REQUIRED ACTION 1: In the review of the radio play "They Met on Good Friday" below, which performer plays the Earl Sigurd?
REQUIRED ACTION 2:
Decide whether each statement agrees with the review of "They Met on Good Friday" below. Answer yes or no for each, and quote the deciding words of the review.
(a) Eleanor Thornton directed the production.
(b) Richard Sharpe plays King Brian.
(c) The story surrounds the Battle of Clontarf.

EXCERPT PROVIDED:
Izzy Trent Daltry rejoices in the epic story, skilled performances and remarkable sound editing of DUCT‘s ‘They Met on Good Friday’, despite minor issues destined from COVID-safe bedroom recording.

Epic and intimate, fantastical yet grounded – director Eleanor Thornton and DUCT have performed no minor feat in bringing Louis MacNeice’s radio play, ‘They Met on Good Friday’, back to the figurative radio. Before a word is spoken, the Celtic harp’s evocative and melancholic tones transport us a thousand years back in time. While the tale may not be a merry one, the warmth of the longhouse fire is tangible in this rousing story surrounding The Battle of Clontarf. If Christo-Viking warfare and medieval folklore is your thing, you really must give this a listen; if they are not, you ought to listen anyway.

The human interest in the play is pleasantly weaved by Thornton, and elevated by a few stand-out performances. Luke Skinner’s impressively gravelly vocals paint a vivid portrait of the grim Earl Sigurd. His flirtation with Jessica Price’s coldly alluring Queen Gormlai makes for a wonderful scene, though a more blatant use of euphemism wouldn’t have gone amiss. Robert Morrissey’s performance as King Brian was especially interesting: his gruff, clipped delivery and strong accent remove us from the obviously regal – a risky decision that Morrissey fully justifies as he turns the potentially unlikeable King into a movingly human character. His scenes with Richard Sharpe as the bishop are not only authentic – Sharpe has absolutely mastered the cadence of the clergyman – but some of the most intimate in the play. Other beautiful moments included the poetic interludes, underscored by more gorgeous harp. Laura Wildgoose, as the ‘poet’, showed a real appreciation for the unusual rhythms of MacNeice’s poetry, giving proverbial mystery and skaldic belligerence in equal parts. As she drops to a whisper at the end of the lines, ‘Those who slept in sty and ditch now are rich’, she induces a veritable shiver.

DATA SEGMENT:
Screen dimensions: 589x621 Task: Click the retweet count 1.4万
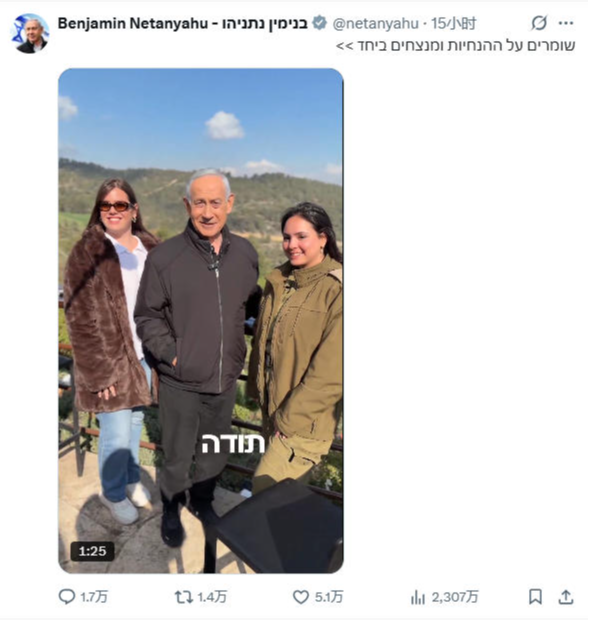click(212, 597)
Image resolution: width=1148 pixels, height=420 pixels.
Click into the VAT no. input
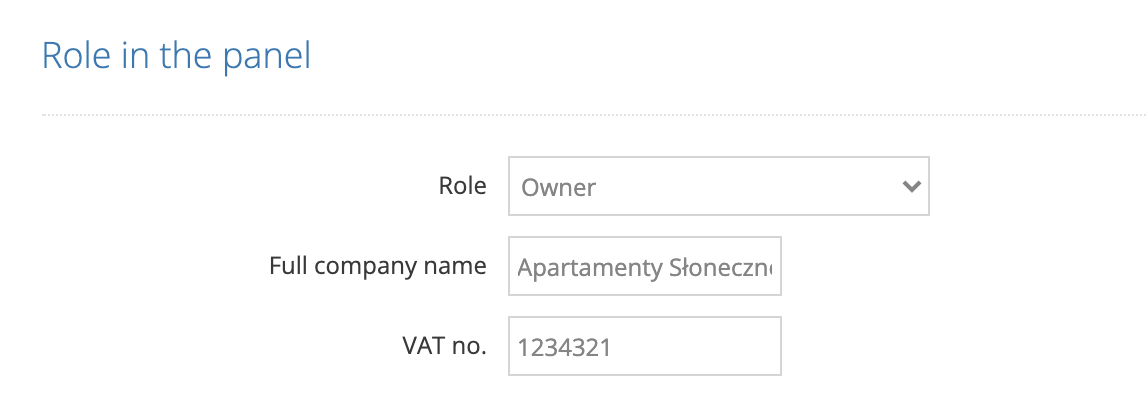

WRITTEN RESPONSE 1: Luke Skinner plays the Earl Sigurd.

WRITTEN RESPONSE 2:
(a) Yes: "director Eleanor Thornton and DUCT"
(b) No: "Robert Morrissey’s performance as King Brian" and "Richard Sharpe as the bishop"
(c) Yes: "this rousing story surrounding The Battle of Clontarf"